Enterocin KAE01 genes were detected after the PCR amplification of genomic DNA from E. faecium KAE01 using primers that targeted two known enterocin genes, EntP (216 bp) and EntA (200 bp) (Figure 3). A homology score of 91% was found between the gene sequence and E. faecium FSIS1608820 (GenBank identifier CP028727.1). The purified enterocin KAE01 had gene sequences of E. faecium KAE 01 EntA (consensus sequence F/R), which is GAGGAAGTAGAAAATGAAAAAAGCAAAATTGATACTTAGTACAATCGTCTGACATCTTTATGTAGTGGTTTTTTAGGGACTGGGACGGTGGATGCCAGTGAATATAATAATAAAGTTGTTTCGCTTCGAGCTGCTAGTGATACAACGCTTACTGTGTCACGCATACCTCATAATCCTATTCTATATTTTGAAATTTCAATGGAAAATTATAATCAATCTGACTCAACCCAACGTTGGGTAATGGAG, and of E. faecium KAE 01 EntP (consensus sequence F/R), which is ATGAACCCGCTGAGCCCGAGCGCGTTTACCTTTTGCCCGCTGGGCTTTATTCCGCTGGGCTTTCTGGAAATTTGGCGCAACTGCTGGGGCATGCATCATGTGAAATTTCATGGCGGCAAATATTATGGCAACGGCGTGTATTGCACCAAACAGGGCTGCAGCGTGAACTGGGGCCAGGCGAACGTGAGCGCGATTCAGGAACGCCTGAGCCGAACAACAGCCCGCGCATTCGCTATGGCTTTAGCCCGATGGGCGAAGTGCAGAGCGAAATTGGCTAA.

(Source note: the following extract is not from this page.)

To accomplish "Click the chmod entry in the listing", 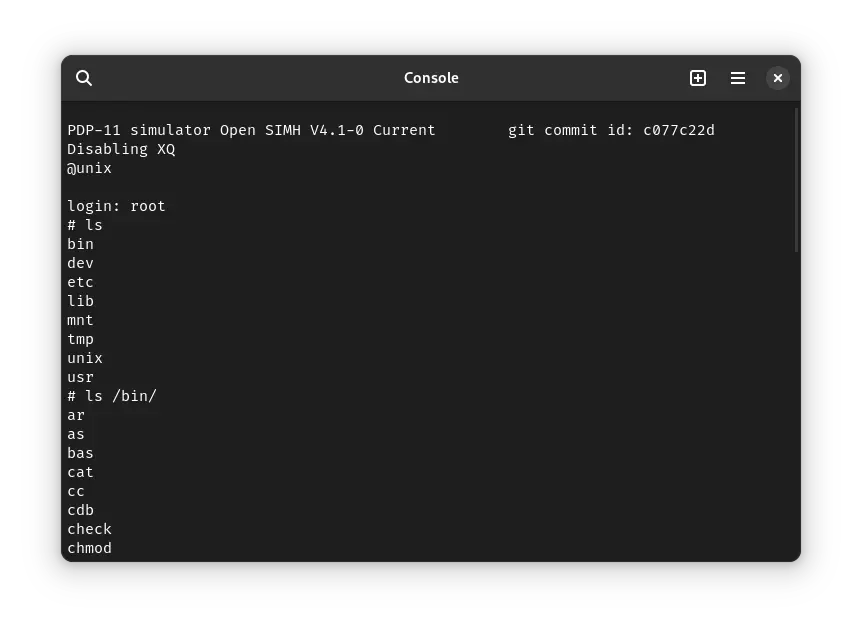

3.3. Purification of Enterocin KAE01

To obtain a partially pure product, a two-step simple separation process for enterocin purification was applied. The protein content of the supernatant of the E. faecium culture was subjected to various concentrations of ammonium sulfate, i.e., ranging from 10% to 80%. The total protein content with the highest antimicrobial activity was found to be saturated at 60% ammonium sulfate. As a result, in subsequent experiments, 60% ammonium sulfate was used.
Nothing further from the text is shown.